If you later add a contract that does reference one of the disagreeing positions, the agreement rule re-engages at that position and the CompileError fires. Trivial contracts (result-only, or referencing only positions that already agree) are free to attach without first renaming parameters across clauses.

Bond.Predicates helpers like is_boolean/1 and other Kernel predicates that take only result work as universal contracts on any multi-clause function regardless of how its parameters are named per clause.

Bond raises a compile error if you put @pre or @post between clauses — contracts attach to a function, not a clause:

# COMPILE ERROR — contracts must precede the first clause
@pre x > 0
def foo(x) when is_integer(x), do: x * 2

@pre is_float(x)       # not allowed here
def foo(x) when is_float(x), do: round(x)

Per-clause contracts are out of scope for Bond 1.0 — by design.

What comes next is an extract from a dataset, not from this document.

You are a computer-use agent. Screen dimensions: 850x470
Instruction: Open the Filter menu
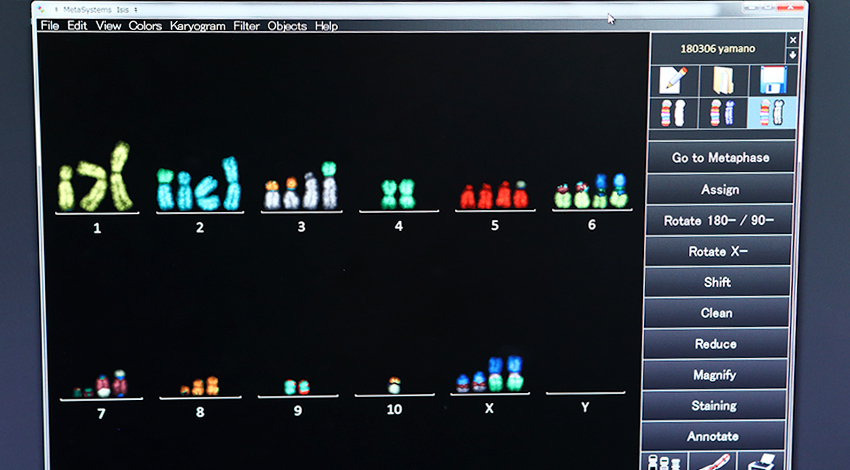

Contracts describe the function's behavioural agreement with its caller, which is one agreement per function regardless of how many clauses implement it. If different clauses genuinely have different contracts, that's a sign they're really two different functions; split them.

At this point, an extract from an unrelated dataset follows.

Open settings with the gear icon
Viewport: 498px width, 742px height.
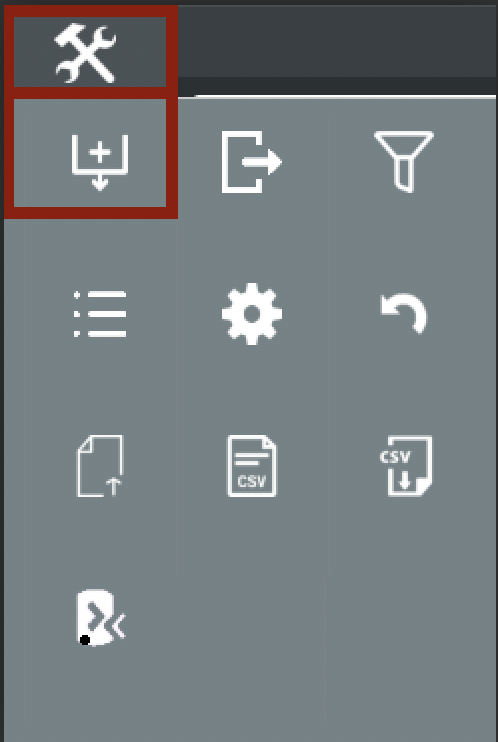252,314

When the contract is the same across clauses but a parameter is named differently in each clause, use a bodyless function head to attach the contract to a single canonical parameter list, then define the clauses with whatever names suit each:

@pre is_integer(n)
def double(n)

def double(n) when n >= 0, do: n * 2
def double(n), do: -n * -2

The "Naming consistency is only required where contracts depend on it" relaxation (see above) also makes the workaround lighter: cross-clause agreement is only enforced at parameter positions a contract actually references.